In short, yes - the eccentricity will induce a moment in the connection (and the ends of the angles). Draw a FBD of the connection and it'll be plain as day.

There is a shear lag factor, but without understanding the geometry I can't help.
 
I’d like to see a sketch also. But in principle you would of course need to consider the combined effect of tension and bending.
 
The section consists of 2 angles placed leg to leg as shown below. The angles are reduced to one at a splice. The horizontal legs are 4”, so the eccentricity between the center of 2 angles and single angle is 3”. Thinking of an angle or WT connected to a plate where the center of force of member is offset from connection in which the eccentricity is typically ignored for tension members.
814567D6-D3DE-496B-B2F5-61E88EDAF352_jrf3lj.png
 
You took the one part of the description that was clear, drew it, and then left out all the stuff that wasn't clear. The image below is how I'm interpreting your description, and I have no idea why anything would be arranged this way. Maybe I'm right and you have an interesting situation that warrants/requires it. Or, as I suspect, I'm still not understanding your description.

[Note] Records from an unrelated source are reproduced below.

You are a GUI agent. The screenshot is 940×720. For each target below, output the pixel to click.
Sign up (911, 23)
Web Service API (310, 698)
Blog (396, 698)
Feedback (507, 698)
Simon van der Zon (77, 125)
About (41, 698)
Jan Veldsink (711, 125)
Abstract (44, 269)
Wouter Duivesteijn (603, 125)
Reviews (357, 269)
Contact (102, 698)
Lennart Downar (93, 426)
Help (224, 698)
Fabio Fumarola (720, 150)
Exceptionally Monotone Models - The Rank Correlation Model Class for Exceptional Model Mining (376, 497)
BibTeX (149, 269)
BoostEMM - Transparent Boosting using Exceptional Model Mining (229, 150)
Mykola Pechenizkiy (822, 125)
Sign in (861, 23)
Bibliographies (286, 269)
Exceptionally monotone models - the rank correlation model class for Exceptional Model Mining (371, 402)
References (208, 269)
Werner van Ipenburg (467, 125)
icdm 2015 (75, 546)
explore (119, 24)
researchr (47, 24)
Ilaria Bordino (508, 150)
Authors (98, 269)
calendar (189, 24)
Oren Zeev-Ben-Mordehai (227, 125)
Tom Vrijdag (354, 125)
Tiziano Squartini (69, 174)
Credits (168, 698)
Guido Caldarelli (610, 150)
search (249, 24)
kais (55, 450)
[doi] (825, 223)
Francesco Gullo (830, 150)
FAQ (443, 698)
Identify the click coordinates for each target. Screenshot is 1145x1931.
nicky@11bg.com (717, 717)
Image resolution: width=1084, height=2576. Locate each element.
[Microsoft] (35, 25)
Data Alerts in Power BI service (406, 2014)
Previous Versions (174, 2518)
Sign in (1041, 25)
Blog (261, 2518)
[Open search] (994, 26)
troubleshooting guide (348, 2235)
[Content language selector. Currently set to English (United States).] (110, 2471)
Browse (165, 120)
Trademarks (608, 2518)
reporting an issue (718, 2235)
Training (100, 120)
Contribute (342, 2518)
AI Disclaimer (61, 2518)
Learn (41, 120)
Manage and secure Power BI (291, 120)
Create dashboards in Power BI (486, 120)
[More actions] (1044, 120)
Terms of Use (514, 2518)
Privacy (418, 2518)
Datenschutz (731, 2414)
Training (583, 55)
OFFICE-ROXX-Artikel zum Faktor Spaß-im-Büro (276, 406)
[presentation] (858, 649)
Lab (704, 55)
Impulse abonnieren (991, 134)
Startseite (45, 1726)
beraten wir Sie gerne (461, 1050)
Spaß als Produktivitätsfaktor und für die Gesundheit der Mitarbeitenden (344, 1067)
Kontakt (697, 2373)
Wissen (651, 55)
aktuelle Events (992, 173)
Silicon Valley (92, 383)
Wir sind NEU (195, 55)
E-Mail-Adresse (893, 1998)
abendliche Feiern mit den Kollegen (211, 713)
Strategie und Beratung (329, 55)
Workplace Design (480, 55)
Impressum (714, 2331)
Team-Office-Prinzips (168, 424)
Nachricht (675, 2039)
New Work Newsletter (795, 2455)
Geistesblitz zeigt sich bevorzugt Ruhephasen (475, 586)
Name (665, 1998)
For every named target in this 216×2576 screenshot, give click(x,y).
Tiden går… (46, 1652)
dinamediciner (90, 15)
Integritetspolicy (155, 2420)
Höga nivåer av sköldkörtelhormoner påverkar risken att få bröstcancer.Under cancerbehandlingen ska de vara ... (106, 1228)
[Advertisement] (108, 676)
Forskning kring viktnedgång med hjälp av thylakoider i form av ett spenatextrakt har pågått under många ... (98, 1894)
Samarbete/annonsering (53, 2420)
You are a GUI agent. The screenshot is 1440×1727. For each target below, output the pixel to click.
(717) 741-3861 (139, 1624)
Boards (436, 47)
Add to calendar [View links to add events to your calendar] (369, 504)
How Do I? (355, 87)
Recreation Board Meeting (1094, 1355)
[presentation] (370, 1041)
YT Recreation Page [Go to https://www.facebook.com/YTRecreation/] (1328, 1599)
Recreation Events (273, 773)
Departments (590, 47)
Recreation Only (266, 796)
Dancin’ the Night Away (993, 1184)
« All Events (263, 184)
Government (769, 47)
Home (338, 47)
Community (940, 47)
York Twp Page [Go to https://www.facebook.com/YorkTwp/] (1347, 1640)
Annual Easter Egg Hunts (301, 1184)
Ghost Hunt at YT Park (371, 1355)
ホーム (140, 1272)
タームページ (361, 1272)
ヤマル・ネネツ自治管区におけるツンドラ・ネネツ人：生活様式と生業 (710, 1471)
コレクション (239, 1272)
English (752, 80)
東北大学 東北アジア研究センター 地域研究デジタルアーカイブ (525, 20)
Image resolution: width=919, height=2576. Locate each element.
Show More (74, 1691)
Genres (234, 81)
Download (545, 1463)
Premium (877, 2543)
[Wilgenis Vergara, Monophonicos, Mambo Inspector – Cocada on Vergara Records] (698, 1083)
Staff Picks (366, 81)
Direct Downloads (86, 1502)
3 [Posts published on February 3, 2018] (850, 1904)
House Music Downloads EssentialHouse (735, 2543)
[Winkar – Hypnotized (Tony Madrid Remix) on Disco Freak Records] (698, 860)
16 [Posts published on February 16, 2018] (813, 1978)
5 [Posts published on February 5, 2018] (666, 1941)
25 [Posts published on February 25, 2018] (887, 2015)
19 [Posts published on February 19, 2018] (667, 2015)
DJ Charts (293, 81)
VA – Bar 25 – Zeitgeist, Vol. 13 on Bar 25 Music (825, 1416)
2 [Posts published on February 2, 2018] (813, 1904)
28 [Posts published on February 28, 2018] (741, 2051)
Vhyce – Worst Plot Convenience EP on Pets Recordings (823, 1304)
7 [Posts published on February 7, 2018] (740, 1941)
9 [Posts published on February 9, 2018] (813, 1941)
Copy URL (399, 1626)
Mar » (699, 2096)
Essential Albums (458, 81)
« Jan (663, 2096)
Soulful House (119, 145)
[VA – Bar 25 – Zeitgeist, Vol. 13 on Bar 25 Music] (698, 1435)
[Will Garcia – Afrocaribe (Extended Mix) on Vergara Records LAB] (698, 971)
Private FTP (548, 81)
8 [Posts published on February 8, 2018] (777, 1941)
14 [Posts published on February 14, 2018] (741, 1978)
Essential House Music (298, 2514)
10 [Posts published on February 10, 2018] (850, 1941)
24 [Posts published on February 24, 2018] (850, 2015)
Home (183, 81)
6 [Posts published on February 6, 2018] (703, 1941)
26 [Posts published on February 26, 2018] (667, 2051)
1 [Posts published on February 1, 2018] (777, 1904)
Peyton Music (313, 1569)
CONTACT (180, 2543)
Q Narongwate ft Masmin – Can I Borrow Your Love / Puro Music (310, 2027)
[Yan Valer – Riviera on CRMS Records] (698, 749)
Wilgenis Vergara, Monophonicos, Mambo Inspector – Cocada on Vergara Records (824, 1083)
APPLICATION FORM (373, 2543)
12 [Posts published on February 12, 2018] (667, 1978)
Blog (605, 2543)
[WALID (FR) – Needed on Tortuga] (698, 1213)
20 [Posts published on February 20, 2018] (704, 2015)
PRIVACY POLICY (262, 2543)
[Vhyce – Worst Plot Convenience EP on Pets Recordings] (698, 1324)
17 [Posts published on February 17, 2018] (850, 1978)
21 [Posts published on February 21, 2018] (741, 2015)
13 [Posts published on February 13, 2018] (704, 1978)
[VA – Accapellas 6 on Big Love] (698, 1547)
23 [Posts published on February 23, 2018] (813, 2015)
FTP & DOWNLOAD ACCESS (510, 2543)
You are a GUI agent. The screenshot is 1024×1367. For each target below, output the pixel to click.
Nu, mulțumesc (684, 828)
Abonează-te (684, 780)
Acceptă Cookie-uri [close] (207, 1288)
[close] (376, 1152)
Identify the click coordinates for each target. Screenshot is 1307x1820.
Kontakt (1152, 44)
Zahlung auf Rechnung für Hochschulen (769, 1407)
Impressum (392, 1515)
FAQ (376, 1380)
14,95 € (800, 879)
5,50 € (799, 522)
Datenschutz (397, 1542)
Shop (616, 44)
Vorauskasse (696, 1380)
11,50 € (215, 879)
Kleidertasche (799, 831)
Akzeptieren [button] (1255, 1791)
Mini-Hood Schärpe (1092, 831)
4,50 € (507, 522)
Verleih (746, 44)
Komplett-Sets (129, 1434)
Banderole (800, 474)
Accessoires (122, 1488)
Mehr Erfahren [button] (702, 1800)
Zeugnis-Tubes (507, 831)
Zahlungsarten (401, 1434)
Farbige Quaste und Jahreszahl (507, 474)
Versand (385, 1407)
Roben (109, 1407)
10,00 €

Since the tension is presumably equal throughout, why would you ever build it up with two 4" angles when a single 3" angle will do the job on its own?

I've never ignored the eccentricity in the connection. I have judged it to be negligible before, but I didn't ignore it. That was usually when the member was sized for the connection geometry and the resulting tension utilization ratio was about 0.2 and the eccentricity was minor.

angle_splice_igt0b7.png
 
It is an interesting situation and similar to what you’ve sketched except it’s not reduced to a 3” angle, just one of the 4” angles is dropped, which is where the eccentricity comes in.

My understanding is that if the eccentricity is small then it can be neglected for tension members. In tension, the deformation due to eccentricity is restorative vs compression where the deformation amplifies the moment.

If I were to consider the moment from eccentricity, would it just be the tension force times the eccentricity?
 
Yes, you need to consider the eccentricity... You always need to consider the eccentricity... especially for compression members, but even tension. A simple brace at that joint may be all that is necessary...
 
Ah. Misread your statement. Eccentricity is 3", not the single angle.

Draw the FBD. What moment do you get? Don't make it complicated. This is simple statics. Start with the whole system considering e between points of load application and work your way down to just the connection.

It may be restorative, but it still causes stresses in the material that can lead to yielding of they are high enough. A small eccentricity in a lightly loaded connecting may be negligible, but the same in a heavily loaded connection may be enough to put it over the edge. Even if the members don't care about the moment, your weld probably will.
 
Structeng1985:
If the single angle tension is o.k. just south of the change to two angles, why do you even need the second angle, on the left, which seems to be causing all the consternation?